■ Using the information
**1.** Answer these questions using the passage on nested T cell peptides below:
(a) Which T cells are described as "killer" T cells?
(b) Which HLA molecules present the shorter peptides recognized by CD8+ T cells?
(c) How many residues long is the known CD8+ T cell epitope PB1413-421?
**2.** List every peptide length, given in residues, that the passage on nested T cell peptides below mentions.
**3.** Write a continuation of the passage on nested T cell peptides below, starting after its final sentence.

One important component of the adaptive immune response is the T cells, either “helper” CD4+ T cells and the “killer” CD8+ T cells. Activation of these T cells involves their T cell receptor (TCR) recognising peptides presented by Human Leukocyte Antigens (HLAs). During infection, pathogen derived proteins are degraded into peptides that can be presented by HLA molecules to T cells. Typically, CD4+ T cells recognise long peptides ( >11 residues) presented by HLA-II, while CD8+ T cells recognise shorter peptides (8-10 residues) presented by HLA-I molecules.
The concept of nested peptides, where a shorter CD8+ T cell peptide could be nested within a longer CD4+ T cell peptide, allows a single (long) peptide to activate both CD8+ and CD4+ T cells, and has been relatively understudied.
This project investigated this phenomenon using a longer 13 residues T cell peptide (PB1411-423) containing a shorter 9 residues known CD8+ T cell epitope (PB1413-421).

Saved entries
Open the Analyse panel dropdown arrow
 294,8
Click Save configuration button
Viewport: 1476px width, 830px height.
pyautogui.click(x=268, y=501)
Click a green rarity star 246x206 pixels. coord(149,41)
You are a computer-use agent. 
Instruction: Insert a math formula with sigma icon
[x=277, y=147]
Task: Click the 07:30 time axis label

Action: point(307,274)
* * *
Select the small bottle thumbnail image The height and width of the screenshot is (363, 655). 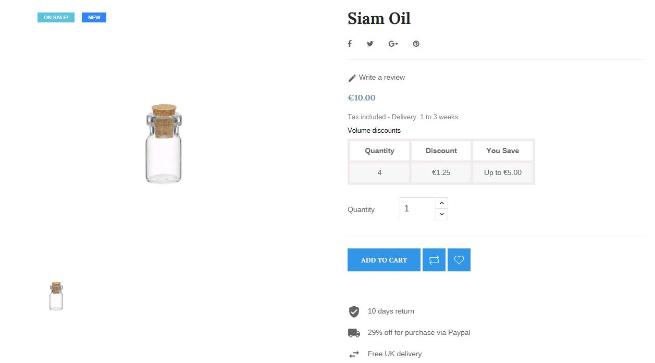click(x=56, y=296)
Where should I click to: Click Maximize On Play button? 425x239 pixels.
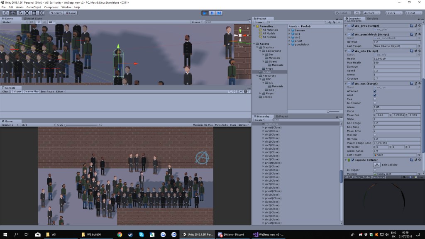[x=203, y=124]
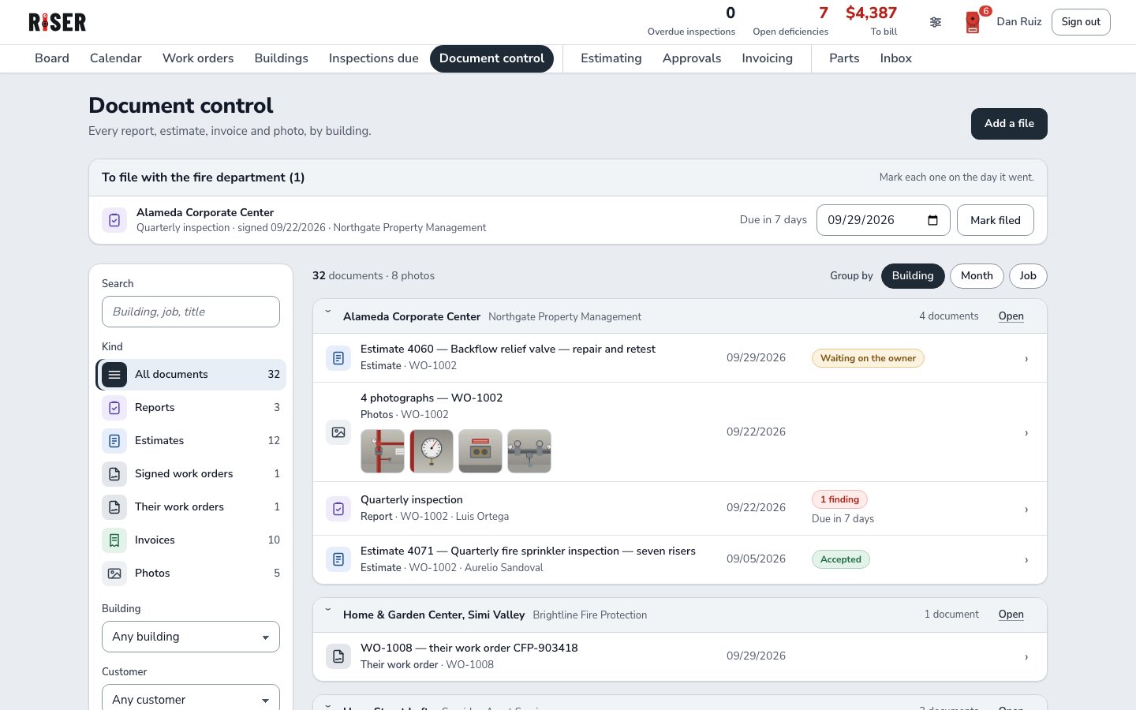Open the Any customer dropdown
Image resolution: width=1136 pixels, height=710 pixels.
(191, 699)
...
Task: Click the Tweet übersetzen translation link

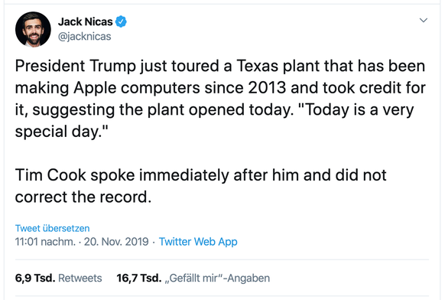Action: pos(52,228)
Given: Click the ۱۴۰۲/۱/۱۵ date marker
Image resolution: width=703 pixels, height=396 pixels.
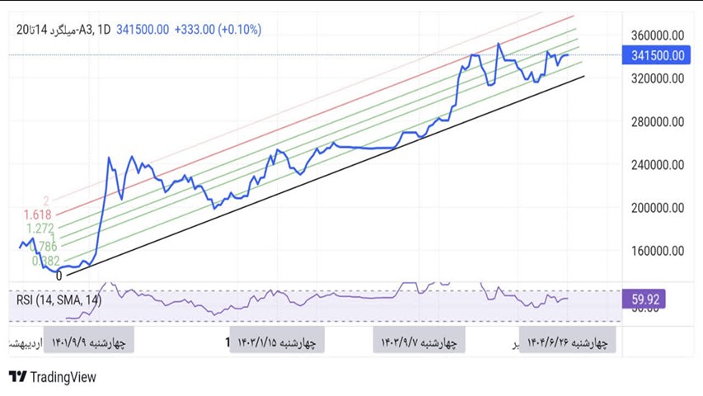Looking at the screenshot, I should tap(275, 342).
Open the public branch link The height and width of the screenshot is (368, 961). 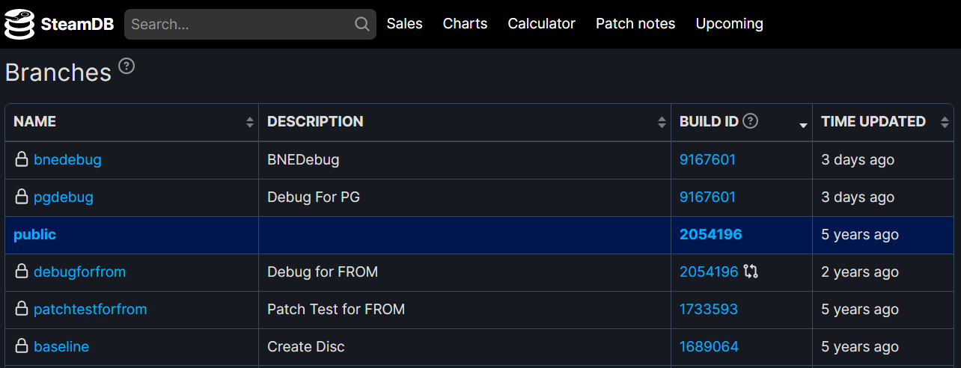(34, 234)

■ Per-task outputs
**1.**
(a) CD8+ T cells
(b) HLA-I molecules
(c) 9 residues

**2.**
- >11 residues
- 8-10 residues
- 13 residues
- 9 residues

**3.**
Using T cell activation assays, we confirmed that the long PB1411-423 is a novel immunogenic peptide which could be presented by multiple HLA-II allomorphs. Interestingly, the PB1413-421-specific T cells were expanded when the peptide was in the nested conformation in some donors, however a greater proportion of CD8+ T cell activation was observed when using the shorter peptide. We are currently working on determining the structure of both peptides presented by the both HLA to understand the similarity shared by the nested peptides.
This suggests a potential influence of peptide processing on the outcome of the T cell response, highlighting an area for future investigation to enable the optimal design of nested peptide to be used in vaccines.